That's a lie, I go to work 5-7 days and struggle through conversation out of necessity. That counts, right? As does making one off posts on the internet, it's a step towards actual interaction so I guess that counts too.

At the moment my SA pretty much means that any personal interaction, or socialisation leading to the development of friendship type associations, freaks me out. So everyone is kept a barge pole away, which 95% of the time I'm happy with; I like the quiet, I like spending time with just the animals, and I like the freedom to slob about the house watching rubbish television and cruising the internet in bed. But the other 5% is filled with that weird pit of the stomach feeling that I'd rather be interacting with another human being on a personal level, as some sort of friend, than lying in bed eating a carrot while looking at pictures of cats wearing bow ties.


----------



## DeeperUnderstanding (May 19, 2007)

I go out to the store and everything, but I get together with my friends very little.


----------



## Hank Scorpio (Oct 28, 2008)

not isolated enough


----------



## starsonfire (May 28, 2013)

I haven't had a real conversation with anyone other than a family member for almost 2 years now.


----------



## Kalliber (Aug 18, 2012)

Isolated...


----------



## misspeachy (Aug 11, 2011)

I'm h happy with how much I socialise... I just wish it was more with my bf and family, that's all


----------



## lisac1919 (Jul 20, 2013)

the amount of socializing i get in a week: 

- one or two phone calls from my parents, sometimes a Skype call
-one Skype session from an overseas friend
-in 4 college classes, one a day, with 2 people in each class, a few sentences. And the teacher
-one or 2 emails from teachers or somebody in class to ask about homework
-basic chores...so that's interaction with ups guy, cashiers, hairdresser etc.
-an occasional wave from people that work in my apartment building (maintenance guys)
-the occasional smile or compliment while im walking my dog
-online chat rooms/forums, like this one.

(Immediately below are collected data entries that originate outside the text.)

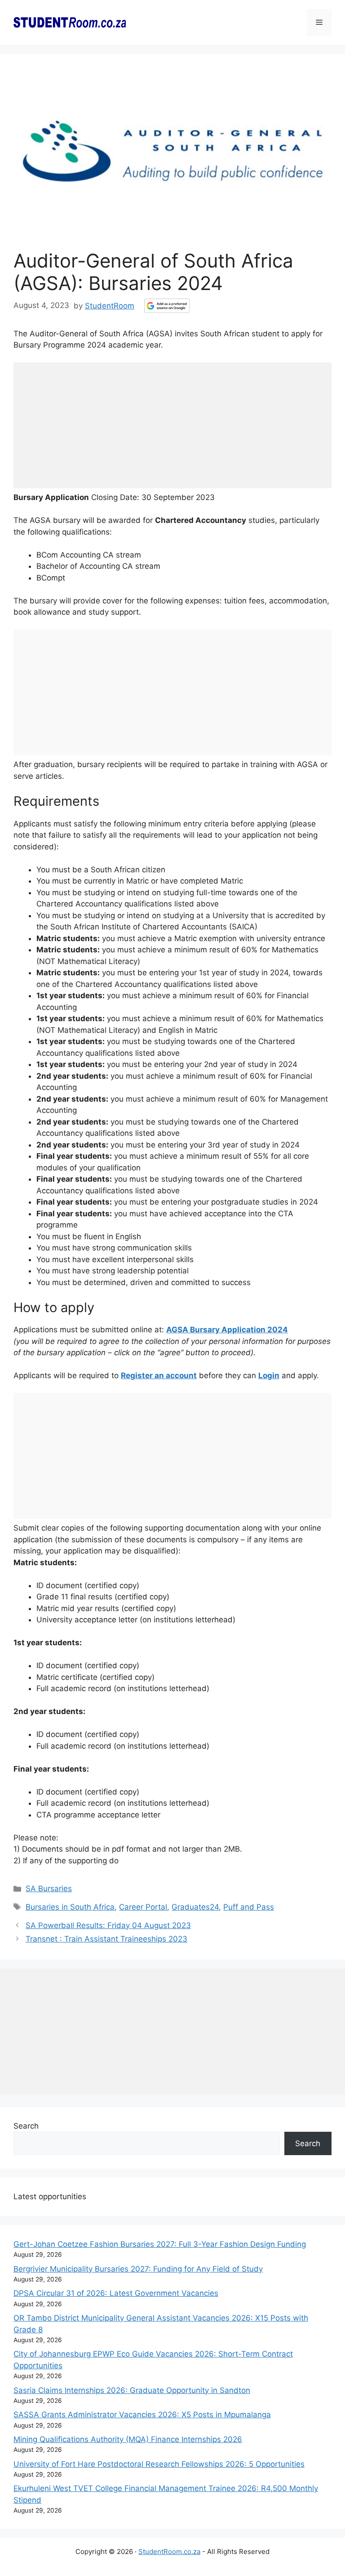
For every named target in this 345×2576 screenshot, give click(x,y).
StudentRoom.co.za (169, 2551)
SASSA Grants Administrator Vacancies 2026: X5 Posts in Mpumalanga (142, 2414)
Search (26, 2125)
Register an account (159, 1375)
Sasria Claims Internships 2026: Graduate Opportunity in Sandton (131, 2390)
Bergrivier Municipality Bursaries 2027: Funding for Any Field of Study (138, 2268)
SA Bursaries (49, 1888)
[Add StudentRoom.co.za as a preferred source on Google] (167, 306)
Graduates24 (195, 1906)
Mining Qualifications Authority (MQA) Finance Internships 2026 (127, 2439)
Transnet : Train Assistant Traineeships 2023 (106, 1938)
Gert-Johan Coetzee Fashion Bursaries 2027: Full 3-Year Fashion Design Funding (159, 2244)
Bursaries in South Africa (70, 1906)
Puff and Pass (248, 1906)
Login (268, 1375)
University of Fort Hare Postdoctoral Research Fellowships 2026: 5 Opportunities (159, 2464)
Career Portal (143, 1906)
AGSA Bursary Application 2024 (227, 1329)
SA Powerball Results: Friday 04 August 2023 (108, 1925)
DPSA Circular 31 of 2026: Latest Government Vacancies (115, 2293)
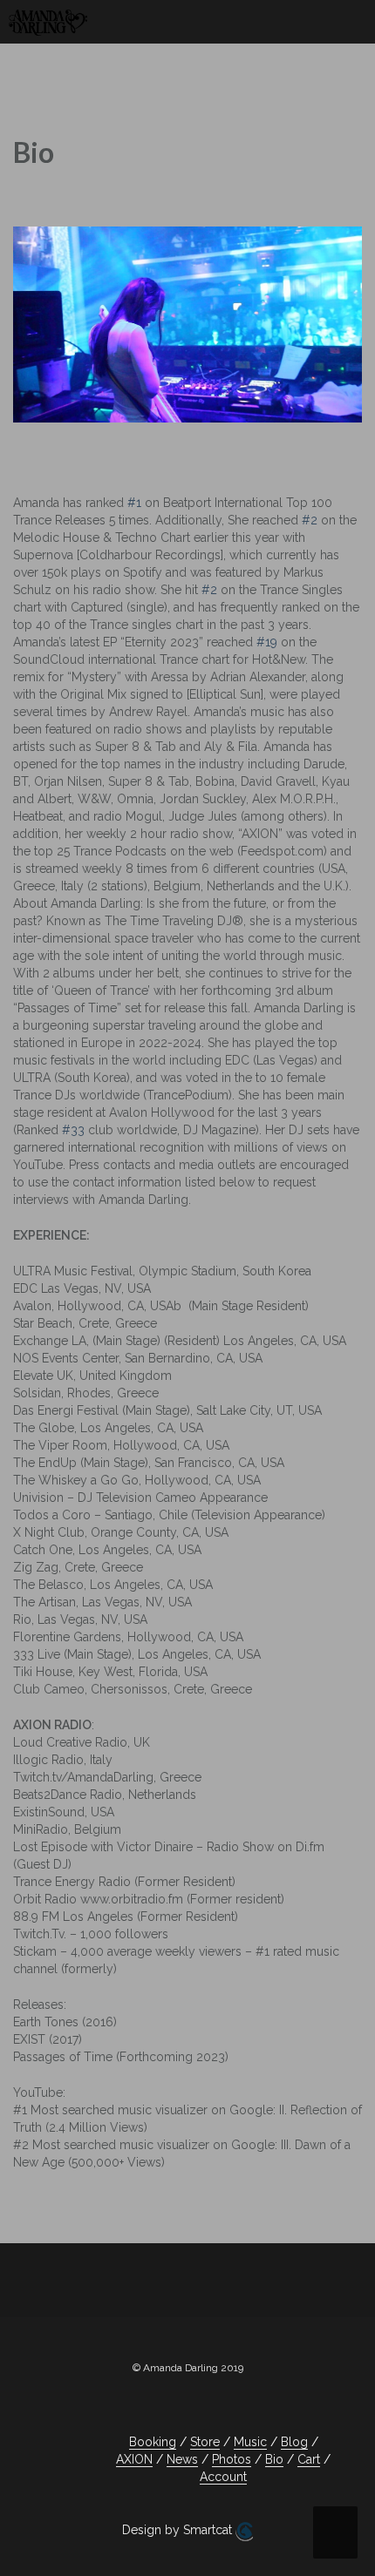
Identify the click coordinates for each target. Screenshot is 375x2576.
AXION (134, 2459)
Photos (231, 2459)
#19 (266, 642)
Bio (274, 2459)
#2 (309, 520)
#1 (134, 503)
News (182, 2459)
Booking (152, 2442)
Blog (294, 2442)
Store (205, 2442)
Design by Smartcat (178, 2530)
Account (223, 2477)
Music (250, 2442)
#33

lol that's pretty much every social interaction i can think of that ever happens for me. I probably visit my parents about 6 times a year so there is also that. And occasionally some years when i can afford plane tickets i visit Europe in the summer, where i have a few friends.


----------



## WillYouStopDave (Jul 14, 2013)

I'm so isolated that I've only ever happened once.


----------



## Mlochail (Jul 11, 2012)

Except family stuff, absolutely never. The closest I get is SAS or [insert random forum].

It's a curious thing. I didn't even think people like me existed when I was child, I couldn't concieve why someon-

OMFG, I've become a MONSTER!!!! orz


----------



## Subject 1 (Oct 30, 2013)

I would have to say I am not happy with how much I socialize offline.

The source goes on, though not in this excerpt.